Filtering a system of equation

As mentioned previously the 2B heuristic to improve the solving is to rewrite each equation as the equality of two different terms, to determine if the interval evaluation of both terms are consistent and if not to adjust the interval for one term and by using the inverse function for this term to improve the width for one or more unknowns.

For example imagine that one of the equation is $x^2-2x+1=0$. The procedure will introduce a new variable $X=x^2$ such that $X=2x-1$ and compute its interval evaluation. If $X$ has a negative upper bound the equation has no solution for the current range for $x$. If the upper bound $U$ of $X$ is positive then the inverse function of $X$ indicates that $x$ should lie in $[-\sqrt{U},\sqrt{U}]$: we may then update the interval for $x$ if this is not the case. If the lower bound $V$ of $X$ is positive then the inverse function of $X$ indicates that $x$ should lie outside $[-\sqrt{V},\sqrt{V}]$. If the range for $x$ is included in this interval, then there is no solution to the equation for this range for $x$.

We have already seen that the procedure HullConsistency of ALIAS-Maple implements this consistency. But this is only a partial implementation as only linear and square terms in the unknowns are considered. A more general implementation has been written by G. Chabert.

To use this implementation you need to prepare first a file such as:

 
size : 1 2
vars : x y
constraints :
x*y^2-x+y-sin(x)-3=0

size is followed by the number of equations and number of variables, vars indicate the unknown names and constraints is followed by the equations which are written using a standard mathematical notation.

This description of the system is loaded using the C++ procedure load_equation. This procedure has an optional second argument which is a floating point number $f$ whose use will be described later on.

The 2B procedure is then used by calling the C++ procedure _2b(P), where P is an interval vector which defines the range for each unknown. If this procedure returns -1, then the equations have no solution in P, otherwise P may have been improved (i.e. one or more of the ranges of P may have now a smaller diameter).

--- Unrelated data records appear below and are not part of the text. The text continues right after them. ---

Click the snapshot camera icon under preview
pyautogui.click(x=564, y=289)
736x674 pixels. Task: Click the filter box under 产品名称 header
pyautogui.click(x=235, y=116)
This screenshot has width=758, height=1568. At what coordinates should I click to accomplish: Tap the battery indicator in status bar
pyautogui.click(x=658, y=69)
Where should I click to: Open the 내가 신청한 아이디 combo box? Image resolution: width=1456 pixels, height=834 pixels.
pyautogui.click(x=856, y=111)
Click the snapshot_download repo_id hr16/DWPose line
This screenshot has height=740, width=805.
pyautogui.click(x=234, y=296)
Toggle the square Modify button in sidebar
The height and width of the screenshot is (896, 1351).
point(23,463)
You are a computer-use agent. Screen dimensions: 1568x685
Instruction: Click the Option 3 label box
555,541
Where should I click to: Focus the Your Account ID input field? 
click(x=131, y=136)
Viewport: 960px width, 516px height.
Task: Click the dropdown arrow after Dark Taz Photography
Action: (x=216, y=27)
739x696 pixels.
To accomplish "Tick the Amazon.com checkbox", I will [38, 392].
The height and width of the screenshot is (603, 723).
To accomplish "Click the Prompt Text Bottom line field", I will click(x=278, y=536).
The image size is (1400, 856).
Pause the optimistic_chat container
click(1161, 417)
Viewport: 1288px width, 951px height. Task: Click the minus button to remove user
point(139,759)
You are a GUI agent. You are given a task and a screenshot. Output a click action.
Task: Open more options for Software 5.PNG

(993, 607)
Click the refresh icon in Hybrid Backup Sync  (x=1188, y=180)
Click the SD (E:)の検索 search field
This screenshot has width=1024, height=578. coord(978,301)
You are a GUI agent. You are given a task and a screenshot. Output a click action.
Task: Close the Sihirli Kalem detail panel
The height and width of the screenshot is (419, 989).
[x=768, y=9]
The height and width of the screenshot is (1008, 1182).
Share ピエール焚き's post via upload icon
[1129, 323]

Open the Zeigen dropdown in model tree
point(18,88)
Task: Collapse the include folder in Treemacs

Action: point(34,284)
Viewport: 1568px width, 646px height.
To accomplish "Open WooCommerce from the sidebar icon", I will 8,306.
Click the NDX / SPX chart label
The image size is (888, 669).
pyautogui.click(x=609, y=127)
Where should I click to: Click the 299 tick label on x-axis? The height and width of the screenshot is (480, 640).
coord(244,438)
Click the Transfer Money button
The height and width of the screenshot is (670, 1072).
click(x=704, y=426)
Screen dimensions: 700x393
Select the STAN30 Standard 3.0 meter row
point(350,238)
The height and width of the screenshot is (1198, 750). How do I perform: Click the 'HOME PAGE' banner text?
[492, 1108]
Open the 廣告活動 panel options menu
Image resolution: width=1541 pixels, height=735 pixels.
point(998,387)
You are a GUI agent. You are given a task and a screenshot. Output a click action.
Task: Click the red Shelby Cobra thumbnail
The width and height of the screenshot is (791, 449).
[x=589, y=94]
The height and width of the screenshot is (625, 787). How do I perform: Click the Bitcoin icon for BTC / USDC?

The role of $f$ in load_equation is that as soon as a range for one (or more) unknown has a diameter that has been decreased by more than $f$ compared to its initial value, then the 2B procedure will be repeated for all equations and all unknowns.

Note:

• the _2b procedure allows to deal with a large number of operators but may miss some special cases. If a constraint is not recognized load_equation will create a file _hull_error with the word error in it. Hence if this file is present then you cannot use the _2b procedure
• this 2B consistency is implemented in ALIAS-Maple by the procedure HullConsistencyStrong
• the HullConsistency procedure of ALIAS-Maple may seem to be redundant with HullConsistencyStrong. This is not the case as HullConsistency implements a simplification of the left hand term of the equation that is not performed by HullConsistencyStrong. For example for the equation $x^2+x*y+y$ HullConsistencyStrong will rewrite the equation as $x^2 = -x*y-y$ while HullConsistency will use $x^2 = -y*(x-1)$ which will lead to a better interval evaluation of the left hand term

The _2b procedure must not be used with distance equations as the 2B filtering is already implemented in the solver.